MATERIALS PROVIDED:
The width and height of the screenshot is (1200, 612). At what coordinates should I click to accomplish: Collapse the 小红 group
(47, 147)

==

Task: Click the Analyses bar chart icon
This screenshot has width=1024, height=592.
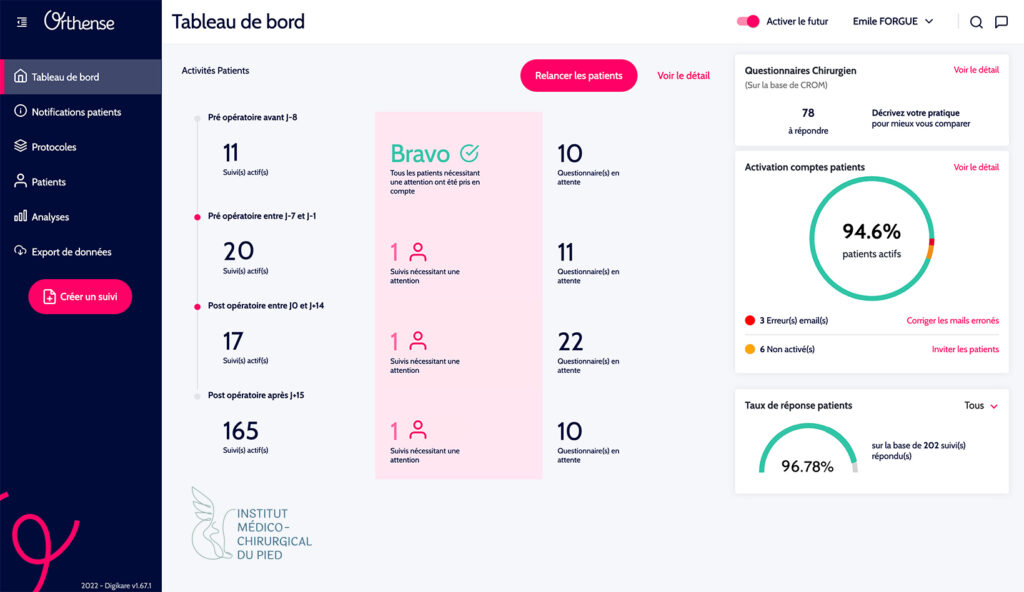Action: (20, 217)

--

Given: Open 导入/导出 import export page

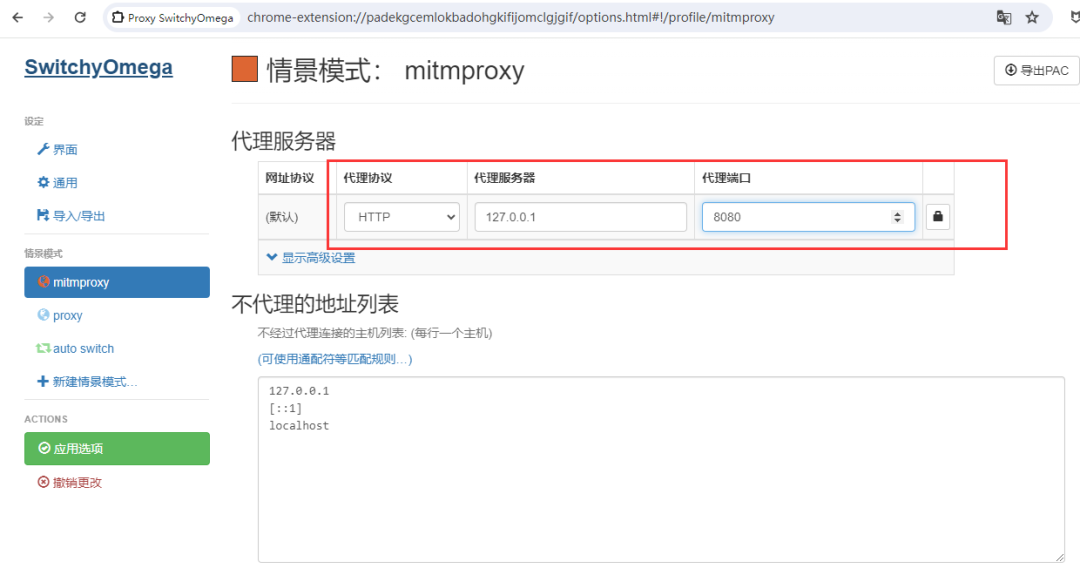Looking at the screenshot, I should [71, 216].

EXERCISE OBJECTIVE: Starting with the line with "Task: Click the Analyses bar chart icon" and going on through the line with "Action: (20, 217)", write those lines out again with "bar chart" changed to "pie chart" and everything else left as it is. Leave the pictures out of your answer.

REPLY TO THE EXERCISE:
Task: Click the Analyses pie chart icon
This screenshot has width=1024, height=592.
Action: (20, 217)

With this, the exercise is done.